::: TEXTO

Vai encontrar-se com os líderes do Azerbaijão e da Arménia. O que lhes vai dizer?
Vamos encorajar um processo de normalização que conduza a compromissos de ambas as partes, e que haja respeito pelos compromissos assumidos. A prioridade absoluta é assegurar negociações sobre as delimitações territoriais e fronteiras. Foi o processo europeu que permitiu avançar nesta matéria, num tratado de paz para normalizar as relações e também na possibilidade de os arménios e os azerbaijaneses circularem na região.
A Arménia fala de limpeza étnica no Nagorno-Karabakh. Concorda com estes termos?
É certo que a grande maioria da população arménia abandonou a região, provavelmente por receio da forma como seria tratada pelas autoridades azeris. Uma grande parte está agora na Arménia, razão pela qual é necessária ajuda humanitária, particularmente por parte da União Europeia. E a comunidade internacional tem de desempenhar um papel para garantir a segurança e os direitos desta população.
A Rússia é um ator importante na região. O ataque enfraquece ou fortalece Moscovo?
Há uma certeza, e ninguém pode deixar de a ver. A Rússia traiu o povo arménio. A Rússia manifestou o desejo de ter soldados presentes para garantir os acordos de estabilidade e segurança. Esta operação militar foi lançada sem a mínima reação da Rússia, que estava no terreno, o que não foi o caso da União Europeia, que não tem qualquer força militar no terreno.
O apoio europeu à Ucrânia continua tão infalível como sempre? Nas eleições na Eslováquia, um partido contra o apoio à Ucrânia e pró-Kremlin saiu vencedor. Estão os 27 ainda unidos?
Estamos extremamente unidos. Nas semanas e meses que se seguiram ao início da guerra, já se especulava que os 27 se iriam dividir. Não é isso que está a acontecer. Pelo contrário, o tempo que passou soldou posições e reforçou a forma como a Rússia está a ser sancionada. Foram decididos onze pacotes de sanções e reforçada a decisão de apoiar a Ucrânia com capacidades financeiras, com armamento, o que é inédito, e sobretudo com um grande apoio político nos fóruns internacionais. É a União Europeia que está a falar com uma voz muito forte em apoio da paz justa proposta pelo presidente Zelensky.

::::::

## EXERCÍCIO CURTO A:
Volte a escrever as linhas dos registos desde o início até à linha que contém "pyautogui.click(x=684, y=80)", inclusive, e apenas essas, com os pedidos incluídos. Redimensione as coordenadas das respostas: multiplique-as por 2,4 e arredonde-as a inteiros, com as metades arredondadas para cima.
O texto e os registos são materiais independentes entre si.

::: REGISTOS DE DADOS

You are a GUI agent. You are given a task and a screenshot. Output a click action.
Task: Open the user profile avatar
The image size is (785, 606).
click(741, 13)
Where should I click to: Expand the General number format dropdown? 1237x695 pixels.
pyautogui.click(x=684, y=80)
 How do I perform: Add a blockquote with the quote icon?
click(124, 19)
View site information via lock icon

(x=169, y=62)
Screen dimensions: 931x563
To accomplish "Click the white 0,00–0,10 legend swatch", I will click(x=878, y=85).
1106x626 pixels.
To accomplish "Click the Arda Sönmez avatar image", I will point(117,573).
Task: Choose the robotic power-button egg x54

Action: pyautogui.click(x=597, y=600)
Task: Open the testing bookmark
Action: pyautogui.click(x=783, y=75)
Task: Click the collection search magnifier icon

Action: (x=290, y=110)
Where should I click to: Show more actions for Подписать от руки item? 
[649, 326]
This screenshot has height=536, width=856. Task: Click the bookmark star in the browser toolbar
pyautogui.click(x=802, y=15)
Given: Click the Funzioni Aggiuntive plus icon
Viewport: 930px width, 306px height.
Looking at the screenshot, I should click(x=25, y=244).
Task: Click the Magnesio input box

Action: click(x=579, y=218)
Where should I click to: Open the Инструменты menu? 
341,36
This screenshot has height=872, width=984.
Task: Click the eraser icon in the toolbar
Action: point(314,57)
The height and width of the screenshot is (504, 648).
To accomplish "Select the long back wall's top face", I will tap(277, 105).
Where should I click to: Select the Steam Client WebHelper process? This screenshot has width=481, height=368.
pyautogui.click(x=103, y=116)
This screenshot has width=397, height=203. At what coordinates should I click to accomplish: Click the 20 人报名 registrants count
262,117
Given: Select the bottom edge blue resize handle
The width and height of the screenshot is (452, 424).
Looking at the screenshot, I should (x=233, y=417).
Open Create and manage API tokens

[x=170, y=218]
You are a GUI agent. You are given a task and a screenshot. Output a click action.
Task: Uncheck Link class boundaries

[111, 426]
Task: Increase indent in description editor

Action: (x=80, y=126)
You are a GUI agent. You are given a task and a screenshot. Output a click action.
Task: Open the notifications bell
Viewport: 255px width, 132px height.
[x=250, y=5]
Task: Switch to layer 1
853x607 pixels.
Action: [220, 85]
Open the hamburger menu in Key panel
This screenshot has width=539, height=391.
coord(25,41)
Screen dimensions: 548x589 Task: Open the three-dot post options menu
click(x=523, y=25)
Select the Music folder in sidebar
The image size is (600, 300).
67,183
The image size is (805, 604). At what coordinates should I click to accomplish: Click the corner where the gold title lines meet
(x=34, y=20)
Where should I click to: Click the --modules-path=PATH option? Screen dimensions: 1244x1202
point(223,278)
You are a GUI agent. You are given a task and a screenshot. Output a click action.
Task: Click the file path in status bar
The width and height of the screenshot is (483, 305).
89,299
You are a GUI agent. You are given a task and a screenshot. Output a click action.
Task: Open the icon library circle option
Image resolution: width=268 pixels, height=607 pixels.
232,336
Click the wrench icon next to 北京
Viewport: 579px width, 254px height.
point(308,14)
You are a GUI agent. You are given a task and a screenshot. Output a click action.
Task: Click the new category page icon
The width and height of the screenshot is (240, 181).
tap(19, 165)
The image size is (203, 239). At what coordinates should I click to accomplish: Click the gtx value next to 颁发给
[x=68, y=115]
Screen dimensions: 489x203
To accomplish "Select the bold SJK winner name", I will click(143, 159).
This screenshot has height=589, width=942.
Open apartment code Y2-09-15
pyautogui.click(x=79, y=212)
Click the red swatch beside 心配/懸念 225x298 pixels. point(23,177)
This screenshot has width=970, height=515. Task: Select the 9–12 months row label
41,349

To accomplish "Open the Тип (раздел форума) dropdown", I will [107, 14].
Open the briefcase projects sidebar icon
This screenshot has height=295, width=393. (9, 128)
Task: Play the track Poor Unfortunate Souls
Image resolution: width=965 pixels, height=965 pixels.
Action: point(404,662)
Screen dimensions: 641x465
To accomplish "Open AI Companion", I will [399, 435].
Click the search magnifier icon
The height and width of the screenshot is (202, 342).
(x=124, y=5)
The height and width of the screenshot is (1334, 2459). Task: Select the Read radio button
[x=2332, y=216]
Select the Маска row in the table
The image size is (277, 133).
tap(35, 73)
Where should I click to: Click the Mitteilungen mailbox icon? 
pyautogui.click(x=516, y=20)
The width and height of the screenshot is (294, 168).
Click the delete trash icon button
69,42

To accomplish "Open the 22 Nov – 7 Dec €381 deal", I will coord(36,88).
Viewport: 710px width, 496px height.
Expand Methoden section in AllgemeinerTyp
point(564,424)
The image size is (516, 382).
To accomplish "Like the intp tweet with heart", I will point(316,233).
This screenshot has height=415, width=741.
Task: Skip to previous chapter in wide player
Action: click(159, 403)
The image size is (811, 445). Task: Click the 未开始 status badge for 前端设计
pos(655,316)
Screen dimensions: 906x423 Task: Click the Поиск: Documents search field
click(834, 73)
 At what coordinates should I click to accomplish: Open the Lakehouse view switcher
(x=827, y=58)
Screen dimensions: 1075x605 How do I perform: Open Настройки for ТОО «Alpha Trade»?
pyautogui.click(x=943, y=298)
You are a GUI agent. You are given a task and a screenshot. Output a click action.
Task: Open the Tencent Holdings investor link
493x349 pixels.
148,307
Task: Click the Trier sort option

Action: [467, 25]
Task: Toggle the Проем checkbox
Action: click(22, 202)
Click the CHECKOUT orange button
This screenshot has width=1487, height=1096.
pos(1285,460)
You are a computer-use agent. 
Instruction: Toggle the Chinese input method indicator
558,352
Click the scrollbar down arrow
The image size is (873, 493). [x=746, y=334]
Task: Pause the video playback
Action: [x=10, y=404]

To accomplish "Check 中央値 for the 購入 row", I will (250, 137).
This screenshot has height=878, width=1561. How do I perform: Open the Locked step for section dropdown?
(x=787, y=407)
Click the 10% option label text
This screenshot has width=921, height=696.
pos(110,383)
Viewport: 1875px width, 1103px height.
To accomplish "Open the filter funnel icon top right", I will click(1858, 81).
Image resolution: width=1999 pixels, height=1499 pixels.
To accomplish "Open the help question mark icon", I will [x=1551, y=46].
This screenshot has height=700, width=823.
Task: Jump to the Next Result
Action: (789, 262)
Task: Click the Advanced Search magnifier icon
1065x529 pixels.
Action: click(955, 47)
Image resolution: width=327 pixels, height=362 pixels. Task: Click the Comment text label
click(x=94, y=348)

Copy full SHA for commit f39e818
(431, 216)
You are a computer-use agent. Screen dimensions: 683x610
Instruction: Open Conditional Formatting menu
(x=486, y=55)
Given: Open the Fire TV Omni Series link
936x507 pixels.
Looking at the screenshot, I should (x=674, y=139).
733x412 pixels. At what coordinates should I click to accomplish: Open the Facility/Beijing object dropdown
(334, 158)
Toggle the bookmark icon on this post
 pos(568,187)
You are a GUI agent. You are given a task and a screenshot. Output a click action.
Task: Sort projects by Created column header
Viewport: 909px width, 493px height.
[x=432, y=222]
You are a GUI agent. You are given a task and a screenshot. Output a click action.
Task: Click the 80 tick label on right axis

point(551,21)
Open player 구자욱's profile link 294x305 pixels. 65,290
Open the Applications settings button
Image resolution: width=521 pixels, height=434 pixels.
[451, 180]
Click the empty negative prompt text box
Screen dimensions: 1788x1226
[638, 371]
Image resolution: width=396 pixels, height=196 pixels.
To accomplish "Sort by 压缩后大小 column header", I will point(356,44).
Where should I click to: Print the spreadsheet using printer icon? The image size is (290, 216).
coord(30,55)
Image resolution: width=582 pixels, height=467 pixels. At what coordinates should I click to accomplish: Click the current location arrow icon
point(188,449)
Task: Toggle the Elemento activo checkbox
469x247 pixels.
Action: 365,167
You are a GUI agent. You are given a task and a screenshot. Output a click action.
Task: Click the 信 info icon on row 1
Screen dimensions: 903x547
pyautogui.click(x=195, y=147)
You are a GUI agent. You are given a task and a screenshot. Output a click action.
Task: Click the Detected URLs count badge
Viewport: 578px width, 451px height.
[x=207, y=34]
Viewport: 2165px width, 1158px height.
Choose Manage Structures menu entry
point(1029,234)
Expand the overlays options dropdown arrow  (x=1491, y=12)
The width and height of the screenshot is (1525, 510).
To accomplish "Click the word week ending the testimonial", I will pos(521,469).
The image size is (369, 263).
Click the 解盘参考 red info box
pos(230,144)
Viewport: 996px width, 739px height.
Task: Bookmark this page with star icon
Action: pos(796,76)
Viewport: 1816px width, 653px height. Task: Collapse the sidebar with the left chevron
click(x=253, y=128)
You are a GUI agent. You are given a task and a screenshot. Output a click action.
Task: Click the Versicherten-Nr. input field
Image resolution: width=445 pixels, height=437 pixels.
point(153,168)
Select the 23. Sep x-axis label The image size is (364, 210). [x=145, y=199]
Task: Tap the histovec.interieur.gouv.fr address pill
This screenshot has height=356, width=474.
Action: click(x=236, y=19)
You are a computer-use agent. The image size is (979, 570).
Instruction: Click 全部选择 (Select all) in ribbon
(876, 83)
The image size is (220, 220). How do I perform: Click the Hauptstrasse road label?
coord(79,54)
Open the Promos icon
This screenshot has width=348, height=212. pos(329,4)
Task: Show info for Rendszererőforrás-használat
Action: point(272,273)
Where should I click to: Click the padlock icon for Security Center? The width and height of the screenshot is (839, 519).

::::::

## EXERCÍCIO CURTO B:
Segundo a entrevista, quantos pacotes de sanções foram decididos?

## RESPOSTA FINAL A:
You are a GUI agent. You are given a task and a screenshot. Output a click action.
Task: Open the user profile avatar
The image size is (785, 606).
click(1778, 31)
Where should I click to: Expand the General number format dropdown? 1237x695 pixels.
pyautogui.click(x=1642, y=192)

## RESPOSTA FINAL B:
Onze pacotes de sanções.